▶ [YOUR INSTRUCTIONS]:
Would you print the records below without changing anything?

▶ [RECORD EXTRACTS]:
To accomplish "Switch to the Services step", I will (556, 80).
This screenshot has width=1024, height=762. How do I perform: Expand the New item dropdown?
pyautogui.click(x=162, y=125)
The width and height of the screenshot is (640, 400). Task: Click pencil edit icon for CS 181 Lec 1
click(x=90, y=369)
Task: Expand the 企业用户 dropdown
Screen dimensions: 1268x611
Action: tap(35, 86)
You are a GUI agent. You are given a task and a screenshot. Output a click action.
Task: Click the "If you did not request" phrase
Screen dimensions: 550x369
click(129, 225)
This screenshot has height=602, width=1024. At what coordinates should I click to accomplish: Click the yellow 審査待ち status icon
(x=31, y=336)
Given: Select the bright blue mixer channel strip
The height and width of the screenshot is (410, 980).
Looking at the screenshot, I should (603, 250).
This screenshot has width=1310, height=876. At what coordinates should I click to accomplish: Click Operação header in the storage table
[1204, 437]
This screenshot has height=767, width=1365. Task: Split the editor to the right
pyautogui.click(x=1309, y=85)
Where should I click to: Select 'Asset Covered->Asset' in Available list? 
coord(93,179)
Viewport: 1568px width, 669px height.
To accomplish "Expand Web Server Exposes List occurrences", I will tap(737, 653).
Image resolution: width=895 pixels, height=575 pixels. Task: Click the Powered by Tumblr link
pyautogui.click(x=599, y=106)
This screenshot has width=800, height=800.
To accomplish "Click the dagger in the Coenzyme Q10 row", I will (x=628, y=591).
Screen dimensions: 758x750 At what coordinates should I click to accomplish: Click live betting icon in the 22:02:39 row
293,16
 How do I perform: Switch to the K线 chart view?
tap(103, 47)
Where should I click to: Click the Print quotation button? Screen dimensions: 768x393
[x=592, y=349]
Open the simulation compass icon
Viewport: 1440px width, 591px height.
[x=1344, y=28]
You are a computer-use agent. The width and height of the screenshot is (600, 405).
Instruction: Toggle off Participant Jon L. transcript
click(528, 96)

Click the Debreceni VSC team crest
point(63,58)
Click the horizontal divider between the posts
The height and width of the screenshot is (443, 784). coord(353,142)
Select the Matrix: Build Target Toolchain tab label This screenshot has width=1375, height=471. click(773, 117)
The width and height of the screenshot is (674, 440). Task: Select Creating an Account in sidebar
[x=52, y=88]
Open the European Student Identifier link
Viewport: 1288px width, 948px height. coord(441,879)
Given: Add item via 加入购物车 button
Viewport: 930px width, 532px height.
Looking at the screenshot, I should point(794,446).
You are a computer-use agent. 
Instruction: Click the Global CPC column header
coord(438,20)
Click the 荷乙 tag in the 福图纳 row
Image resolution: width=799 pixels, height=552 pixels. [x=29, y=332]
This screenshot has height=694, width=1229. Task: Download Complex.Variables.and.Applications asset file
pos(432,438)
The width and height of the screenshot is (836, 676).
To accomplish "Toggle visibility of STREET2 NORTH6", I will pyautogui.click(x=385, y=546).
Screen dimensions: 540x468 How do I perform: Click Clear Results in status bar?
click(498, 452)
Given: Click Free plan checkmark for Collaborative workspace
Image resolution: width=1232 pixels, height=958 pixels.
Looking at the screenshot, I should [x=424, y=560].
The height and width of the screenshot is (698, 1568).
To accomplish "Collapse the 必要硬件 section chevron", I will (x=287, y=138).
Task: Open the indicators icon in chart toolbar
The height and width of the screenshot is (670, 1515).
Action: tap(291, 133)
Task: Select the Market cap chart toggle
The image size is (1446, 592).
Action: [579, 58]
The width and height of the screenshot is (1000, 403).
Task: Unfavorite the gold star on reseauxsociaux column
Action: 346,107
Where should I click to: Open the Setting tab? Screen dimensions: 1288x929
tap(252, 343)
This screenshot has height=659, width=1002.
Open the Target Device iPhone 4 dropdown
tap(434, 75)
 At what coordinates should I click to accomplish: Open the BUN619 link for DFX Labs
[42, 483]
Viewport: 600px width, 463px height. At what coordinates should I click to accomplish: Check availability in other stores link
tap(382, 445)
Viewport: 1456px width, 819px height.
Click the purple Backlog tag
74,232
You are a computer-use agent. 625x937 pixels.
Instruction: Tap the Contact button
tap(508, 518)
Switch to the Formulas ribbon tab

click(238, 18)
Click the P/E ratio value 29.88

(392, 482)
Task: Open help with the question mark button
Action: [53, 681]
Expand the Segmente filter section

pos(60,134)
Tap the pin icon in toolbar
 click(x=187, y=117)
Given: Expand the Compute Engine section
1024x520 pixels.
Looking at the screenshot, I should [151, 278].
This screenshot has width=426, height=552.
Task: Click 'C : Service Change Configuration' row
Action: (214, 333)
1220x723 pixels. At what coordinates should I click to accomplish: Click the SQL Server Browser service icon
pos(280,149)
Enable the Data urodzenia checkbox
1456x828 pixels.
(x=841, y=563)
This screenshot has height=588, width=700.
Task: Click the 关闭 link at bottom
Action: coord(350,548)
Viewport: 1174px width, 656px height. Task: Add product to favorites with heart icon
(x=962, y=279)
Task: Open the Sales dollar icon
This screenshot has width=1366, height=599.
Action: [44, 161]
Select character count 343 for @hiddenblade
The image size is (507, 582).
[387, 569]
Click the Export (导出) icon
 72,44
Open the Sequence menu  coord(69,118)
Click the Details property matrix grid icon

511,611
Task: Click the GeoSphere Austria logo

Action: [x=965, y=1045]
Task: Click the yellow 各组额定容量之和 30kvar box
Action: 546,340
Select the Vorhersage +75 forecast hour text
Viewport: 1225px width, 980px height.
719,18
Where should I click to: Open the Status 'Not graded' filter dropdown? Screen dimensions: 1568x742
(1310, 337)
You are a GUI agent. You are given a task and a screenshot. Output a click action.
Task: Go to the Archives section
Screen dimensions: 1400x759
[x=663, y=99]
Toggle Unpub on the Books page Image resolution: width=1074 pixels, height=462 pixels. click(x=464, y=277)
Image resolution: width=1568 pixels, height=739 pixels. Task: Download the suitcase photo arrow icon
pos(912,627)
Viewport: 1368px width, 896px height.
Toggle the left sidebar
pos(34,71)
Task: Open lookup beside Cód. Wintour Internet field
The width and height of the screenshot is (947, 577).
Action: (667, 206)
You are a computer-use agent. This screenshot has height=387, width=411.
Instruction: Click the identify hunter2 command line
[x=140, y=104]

▶ [SOLUTION TO THIS PROBLEM]:
To accomplish "Switch to the Services step", I will (556, 80).
This screenshot has width=1024, height=762. How do I perform: Expand the New item dropdown?
pyautogui.click(x=162, y=125)
The width and height of the screenshot is (640, 400). Task: Click pencil edit icon for CS 181 Lec 1
click(x=90, y=369)
Task: Expand the 企业用户 dropdown
Screen dimensions: 1268x611
Action: tap(35, 86)
You are a GUI agent. You are given a task and a screenshot. Output a click action.
Task: Click the "If you did not request" phrase
Screen dimensions: 550x369
click(129, 225)
This screenshot has height=602, width=1024. At what coordinates should I click to accomplish: Click the yellow 審査待ち status icon
(x=31, y=336)
Given: Select the bright blue mixer channel strip
The height and width of the screenshot is (410, 980).
Looking at the screenshot, I should (603, 250).
This screenshot has width=1310, height=876. At what coordinates should I click to accomplish: Click Operação header in the storage table
[1204, 437]
This screenshot has height=767, width=1365. Task: Split the editor to the right
pyautogui.click(x=1309, y=85)
Where should I click to: Select 'Asset Covered->Asset' in Available list? 
coord(93,179)
Viewport: 1568px width, 669px height.
To accomplish "Expand Web Server Exposes List occurrences", I will tap(737, 653).
Image resolution: width=895 pixels, height=575 pixels. Task: Click the Powered by Tumblr link
pyautogui.click(x=599, y=106)
This screenshot has width=800, height=800.
To accomplish "Click the dagger in the Coenzyme Q10 row", I will (x=628, y=591).
Screen dimensions: 758x750 At what coordinates should I click to accomplish: Click live betting icon in the 22:02:39 row
293,16
 How do I perform: Switch to the K线 chart view?
tap(103, 47)
Where should I click to: Click the Print quotation button? Screen dimensions: 768x393
[x=592, y=349]
Open the simulation compass icon
Viewport: 1440px width, 591px height.
[x=1344, y=28]
You are a computer-use agent. The width and height of the screenshot is (600, 405).
Instruction: Toggle off Participant Jon L. transcript
click(528, 96)

Click the Debreceni VSC team crest
point(63,58)
Click the horizontal divider between the posts
The height and width of the screenshot is (443, 784). coord(353,142)
Select the Matrix: Build Target Toolchain tab label This screenshot has width=1375, height=471. click(773, 117)
The width and height of the screenshot is (674, 440). Task: Select Creating an Account in sidebar
[x=52, y=88]
Open the European Student Identifier link
Viewport: 1288px width, 948px height. coord(441,879)
Given: Add item via 加入购物车 button
Viewport: 930px width, 532px height.
Looking at the screenshot, I should point(794,446).
You are a computer-use agent. 
Instruction: Click the Global CPC column header
coord(438,20)
Click the 荷乙 tag in the 福图纳 row
Image resolution: width=799 pixels, height=552 pixels. [x=29, y=332]
This screenshot has height=694, width=1229. Task: Download Complex.Variables.and.Applications asset file
pos(432,438)
The width and height of the screenshot is (836, 676).
To accomplish "Toggle visibility of STREET2 NORTH6", I will pyautogui.click(x=385, y=546).
Screen dimensions: 540x468 How do I perform: Click Clear Results in status bar?
click(498, 452)
Given: Click Free plan checkmark for Collaborative workspace
Image resolution: width=1232 pixels, height=958 pixels.
Looking at the screenshot, I should [x=424, y=560].
The height and width of the screenshot is (698, 1568).
To accomplish "Collapse the 必要硬件 section chevron", I will (x=287, y=138).
Task: Open the indicators icon in chart toolbar
The height and width of the screenshot is (670, 1515).
Action: tap(291, 133)
Task: Select the Market cap chart toggle
The image size is (1446, 592).
Action: [579, 58]
The width and height of the screenshot is (1000, 403).
Task: Unfavorite the gold star on reseauxsociaux column
Action: 346,107
Where should I click to: Open the Setting tab? Screen dimensions: 1288x929
tap(252, 343)
This screenshot has height=659, width=1002.
Open the Target Device iPhone 4 dropdown
tap(434, 75)
 At what coordinates should I click to accomplish: Open the BUN619 link for DFX Labs
[42, 483]
Viewport: 600px width, 463px height. At what coordinates should I click to accomplish: Check availability in other stores link
tap(382, 445)
Viewport: 1456px width, 819px height.
Click the purple Backlog tag
74,232
You are a computer-use agent. 625x937 pixels.
Instruction: Tap the Contact button
tap(508, 518)
Switch to the Formulas ribbon tab

click(238, 18)
Click the P/E ratio value 29.88

(392, 482)
Task: Open help with the question mark button
Action: [53, 681]
Expand the Segmente filter section

pos(60,134)
Tap the pin icon in toolbar
 click(x=187, y=117)
Given: Expand the Compute Engine section
1024x520 pixels.
Looking at the screenshot, I should [151, 278].
This screenshot has width=426, height=552.
Task: Click 'C : Service Change Configuration' row
Action: (214, 333)
1220x723 pixels. At what coordinates should I click to accomplish: Click the SQL Server Browser service icon
pos(280,149)
Enable the Data urodzenia checkbox
1456x828 pixels.
(x=841, y=563)
This screenshot has height=588, width=700.
Task: Click the 关闭 link at bottom
Action: coord(350,548)
Viewport: 1174px width, 656px height. Task: Add product to favorites with heart icon
(x=962, y=279)
Task: Open the Sales dollar icon
This screenshot has width=1366, height=599.
Action: [44, 161]
Select character count 343 for @hiddenblade
The image size is (507, 582).
[387, 569]
Click the Export (导出) icon
 72,44
Open the Sequence menu  coord(69,118)
Click the Details property matrix grid icon

511,611
Task: Click the GeoSphere Austria logo

Action: [x=965, y=1045]
Task: Click the yellow 各组额定容量之和 30kvar box
Action: 546,340
Select the Vorhersage +75 forecast hour text
Viewport: 1225px width, 980px height.
719,18
Where should I click to: Open the Status 'Not graded' filter dropdown? Screen dimensions: 1568x742
(1310, 337)
You are a GUI agent. You are given a task and a screenshot. Output a click action.
Task: Go to the Archives section
Screen dimensions: 1400x759
[x=663, y=99]
Toggle Unpub on the Books page Image resolution: width=1074 pixels, height=462 pixels. click(x=464, y=277)
Image resolution: width=1568 pixels, height=739 pixels. Task: Download the suitcase photo arrow icon
pos(912,627)
Viewport: 1368px width, 896px height.
Toggle the left sidebar
pos(34,71)
Task: Open lookup beside Cód. Wintour Internet field
The width and height of the screenshot is (947, 577).
Action: (667, 206)
You are a computer-use agent. This screenshot has height=387, width=411.
Instruction: Click the identify hunter2 command line
[x=140, y=104]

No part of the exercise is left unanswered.